3

3 1 0
                                    

POV Alicja

-M-Marek, możemy iść do s-sklepu?-szepnęłam wystraszona. przez miesiąc dawali mi popalić za każde przekleństwo, pomyłkę, jęknięcie, wybrzydzanie... za praktycznie wszystko. nie miałam już praktycznie żadnych ciuchów.

-Jasne, kupimy też coś w sex shopie. przez miesiąc raczej wszczęli twoje poszukiwania. tym bardziej że nie masz rodziny.

-d-dziękuję- podziękowałam ze spuszczoną głową.


POV Iwan

Policja anulowała poszukiwania. W przciwieństwie do mnie. ja nadal siedziałem i chodziłem po mieście. właśnie przechodziłem obok sex shopu. zauważyłem włosy Alicji, tyle że trochę dłuższe. zatrzymałem się. dziewczynę trzymał jakiś szatyn. wszedłem za nimi do sklepu.

-Przymierz to Amy.- powiedział mężczyzna. Ukryłem się za wieszakami. dziewczyna bez słowa wzięła skąpe ubranie i poszła do przebieralni. gdy przechodziła zobaczyłem smutne pół diamentowe pół piwne oko. Serce zabiło mi szybciej.

mężczyzna wszedł do jej przebierani. podszedłem bliżej udając że przebieram w ciuchach.

-Nie, Marek...

- Miałaś się nie sprzeciwiać. Chcesz karę Alicjo?

-n-nie...

To była Alicja! Myślałem że padnę. wyszedłem spokojnym krokiem i schowałem się za rogiem sklepu. czekałem aż wyjdą.


POV Alicja

Marek znów chciał się do mnie dobrać.

-n-nie... a-ale jesteśmy w sklepie... jeszcze ktoś wejdzie -szepnęłam. wiedziałam że w domu będzie kara. w końcu się sprzeciwiłam.

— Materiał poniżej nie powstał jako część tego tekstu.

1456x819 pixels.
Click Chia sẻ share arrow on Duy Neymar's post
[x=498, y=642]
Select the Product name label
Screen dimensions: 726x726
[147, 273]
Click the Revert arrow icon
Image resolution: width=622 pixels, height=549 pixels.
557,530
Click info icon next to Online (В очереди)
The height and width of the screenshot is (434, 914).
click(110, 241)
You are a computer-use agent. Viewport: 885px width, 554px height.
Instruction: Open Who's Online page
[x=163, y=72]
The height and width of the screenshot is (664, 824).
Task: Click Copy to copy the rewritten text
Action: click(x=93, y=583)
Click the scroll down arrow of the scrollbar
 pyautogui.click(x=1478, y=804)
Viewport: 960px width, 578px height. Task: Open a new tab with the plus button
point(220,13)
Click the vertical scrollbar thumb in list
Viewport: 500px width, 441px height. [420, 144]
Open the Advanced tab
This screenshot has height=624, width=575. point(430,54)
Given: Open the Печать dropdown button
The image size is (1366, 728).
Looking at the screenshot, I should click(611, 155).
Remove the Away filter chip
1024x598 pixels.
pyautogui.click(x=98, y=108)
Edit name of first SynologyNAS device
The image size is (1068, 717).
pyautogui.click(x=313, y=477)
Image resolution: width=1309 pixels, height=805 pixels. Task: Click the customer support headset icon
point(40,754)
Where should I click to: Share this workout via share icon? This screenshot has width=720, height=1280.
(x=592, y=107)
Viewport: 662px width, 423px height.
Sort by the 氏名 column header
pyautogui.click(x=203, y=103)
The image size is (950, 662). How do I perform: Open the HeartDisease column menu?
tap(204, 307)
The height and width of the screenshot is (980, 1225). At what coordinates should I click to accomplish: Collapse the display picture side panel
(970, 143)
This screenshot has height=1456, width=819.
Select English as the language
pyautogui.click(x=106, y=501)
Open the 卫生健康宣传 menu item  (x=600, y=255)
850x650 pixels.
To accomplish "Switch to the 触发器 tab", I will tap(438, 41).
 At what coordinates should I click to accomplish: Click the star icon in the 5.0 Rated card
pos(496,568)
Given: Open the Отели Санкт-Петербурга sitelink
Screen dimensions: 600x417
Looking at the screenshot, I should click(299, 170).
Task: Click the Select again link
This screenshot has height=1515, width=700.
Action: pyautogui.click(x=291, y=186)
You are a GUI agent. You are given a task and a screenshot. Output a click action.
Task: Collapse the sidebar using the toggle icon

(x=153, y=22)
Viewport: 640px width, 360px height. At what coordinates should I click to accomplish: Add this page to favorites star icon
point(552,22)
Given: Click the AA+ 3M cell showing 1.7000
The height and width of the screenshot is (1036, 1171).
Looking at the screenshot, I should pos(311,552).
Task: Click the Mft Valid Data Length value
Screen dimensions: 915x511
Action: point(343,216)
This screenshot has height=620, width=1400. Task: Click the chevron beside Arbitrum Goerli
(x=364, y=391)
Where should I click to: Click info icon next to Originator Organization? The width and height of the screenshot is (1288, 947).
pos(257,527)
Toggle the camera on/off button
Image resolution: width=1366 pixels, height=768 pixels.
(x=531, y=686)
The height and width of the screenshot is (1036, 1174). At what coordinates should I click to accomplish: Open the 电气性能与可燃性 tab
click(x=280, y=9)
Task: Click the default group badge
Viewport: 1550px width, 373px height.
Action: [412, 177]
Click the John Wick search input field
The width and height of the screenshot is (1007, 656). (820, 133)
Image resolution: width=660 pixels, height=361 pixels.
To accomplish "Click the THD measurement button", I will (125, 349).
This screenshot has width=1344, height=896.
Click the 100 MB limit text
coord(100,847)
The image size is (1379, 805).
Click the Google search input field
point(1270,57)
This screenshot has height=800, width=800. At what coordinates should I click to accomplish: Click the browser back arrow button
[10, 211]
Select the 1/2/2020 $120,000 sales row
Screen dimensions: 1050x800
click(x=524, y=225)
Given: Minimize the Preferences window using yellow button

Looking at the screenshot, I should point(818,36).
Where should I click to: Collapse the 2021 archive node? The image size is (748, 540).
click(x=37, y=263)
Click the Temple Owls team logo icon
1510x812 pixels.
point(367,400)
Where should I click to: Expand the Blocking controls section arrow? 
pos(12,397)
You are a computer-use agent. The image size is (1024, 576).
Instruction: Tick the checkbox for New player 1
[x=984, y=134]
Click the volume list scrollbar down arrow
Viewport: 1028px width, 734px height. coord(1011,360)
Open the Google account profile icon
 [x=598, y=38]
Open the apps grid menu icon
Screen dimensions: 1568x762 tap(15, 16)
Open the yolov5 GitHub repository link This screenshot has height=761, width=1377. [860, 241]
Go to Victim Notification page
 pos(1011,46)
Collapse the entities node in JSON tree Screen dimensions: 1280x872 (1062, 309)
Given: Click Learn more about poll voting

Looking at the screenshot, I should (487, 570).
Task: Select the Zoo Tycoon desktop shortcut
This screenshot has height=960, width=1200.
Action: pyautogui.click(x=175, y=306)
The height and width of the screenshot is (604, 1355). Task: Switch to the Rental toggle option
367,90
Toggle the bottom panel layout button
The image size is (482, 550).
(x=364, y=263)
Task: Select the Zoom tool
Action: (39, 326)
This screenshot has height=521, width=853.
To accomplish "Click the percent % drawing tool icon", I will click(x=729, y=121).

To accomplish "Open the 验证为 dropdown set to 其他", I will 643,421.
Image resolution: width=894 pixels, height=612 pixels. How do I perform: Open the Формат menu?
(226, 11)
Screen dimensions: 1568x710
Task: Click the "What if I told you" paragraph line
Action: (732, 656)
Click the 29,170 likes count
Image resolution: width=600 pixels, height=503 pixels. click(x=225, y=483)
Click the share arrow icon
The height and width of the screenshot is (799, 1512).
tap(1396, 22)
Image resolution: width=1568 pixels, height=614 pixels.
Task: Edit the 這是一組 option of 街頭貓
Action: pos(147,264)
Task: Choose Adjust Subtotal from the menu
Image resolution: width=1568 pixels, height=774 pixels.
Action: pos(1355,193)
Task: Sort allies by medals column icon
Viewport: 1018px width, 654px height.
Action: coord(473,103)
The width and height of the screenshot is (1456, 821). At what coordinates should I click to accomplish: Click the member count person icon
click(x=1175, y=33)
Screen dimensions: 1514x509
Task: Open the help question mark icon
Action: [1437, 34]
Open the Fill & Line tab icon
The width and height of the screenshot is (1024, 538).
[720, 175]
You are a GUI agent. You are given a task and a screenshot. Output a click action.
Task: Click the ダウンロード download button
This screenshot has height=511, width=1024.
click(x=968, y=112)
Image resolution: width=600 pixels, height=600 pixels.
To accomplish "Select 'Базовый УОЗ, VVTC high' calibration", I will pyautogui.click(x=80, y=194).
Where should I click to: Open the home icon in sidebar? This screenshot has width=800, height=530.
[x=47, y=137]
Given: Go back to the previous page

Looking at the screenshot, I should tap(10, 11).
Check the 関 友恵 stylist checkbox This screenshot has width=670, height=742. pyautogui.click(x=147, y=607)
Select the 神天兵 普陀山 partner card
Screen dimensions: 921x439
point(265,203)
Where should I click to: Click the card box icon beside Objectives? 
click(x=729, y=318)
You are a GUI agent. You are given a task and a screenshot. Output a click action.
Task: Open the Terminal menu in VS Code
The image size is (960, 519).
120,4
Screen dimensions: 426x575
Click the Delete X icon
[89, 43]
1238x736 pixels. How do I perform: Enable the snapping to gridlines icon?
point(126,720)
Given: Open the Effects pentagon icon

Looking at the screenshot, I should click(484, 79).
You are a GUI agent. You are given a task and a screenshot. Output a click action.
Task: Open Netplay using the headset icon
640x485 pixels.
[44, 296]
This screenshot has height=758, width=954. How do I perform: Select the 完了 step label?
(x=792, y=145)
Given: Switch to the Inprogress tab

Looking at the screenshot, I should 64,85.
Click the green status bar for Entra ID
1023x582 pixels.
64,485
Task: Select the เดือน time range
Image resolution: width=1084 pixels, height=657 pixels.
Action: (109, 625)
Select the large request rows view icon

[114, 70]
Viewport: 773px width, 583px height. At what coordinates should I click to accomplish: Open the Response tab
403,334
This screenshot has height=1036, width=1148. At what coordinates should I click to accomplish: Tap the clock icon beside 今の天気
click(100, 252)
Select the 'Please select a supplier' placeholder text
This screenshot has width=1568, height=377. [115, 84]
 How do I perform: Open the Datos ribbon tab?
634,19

- dobra. poczekaj aż wrócimy.

stałam w stroju różowego króliczka. spojrzałam w lustro. na całym ciele miałam siniaki. przez miesiąc tak mnie wygłodzili że wystawały mi wszystkie kości. westchnęłam. do pierwszej "kary" miałam w głowie jeszcze odrobinę nadziei. teraz nie widziałam już żadnej drogi ucieczki.

-Przebieraj się. Jedziemy do domu.-Powiedział szorstko Marek. kiwnęłam głową. Tak jak się spodziewałam nie wyszedł. Zaczęłam powoli zdejmować ubranie. Marek podszedł do mnie i pocałował mnie w szyję. zrobił malinkę. jego dotyk palił mnie żywym ogniem. w końcu udało mi się przebrać w swoje ciuchy.

Szybko zapłaciliśmy i skierowaliśmy się do wyjścia.

-M-Marek... P-przepraszam...

Złapał mnie gwałtownie za nadgarstek i wyszedł ze sklepu ciągnąc mnie za sobą.

-Nigdy więcej! -wrzasnął na mnie a ja się skuliłam.


POV Iwan

Mężczyzna wyszedł ze sklepu brutalnie ciągnąc za sobą Alicję za nadgarstek. Miasto było dziś puste. Ten cały Marek zaczął wrzeszczeć na moją ukochaną. Alicja skuliła się a z jej pięknych oczu wyciekły łzy.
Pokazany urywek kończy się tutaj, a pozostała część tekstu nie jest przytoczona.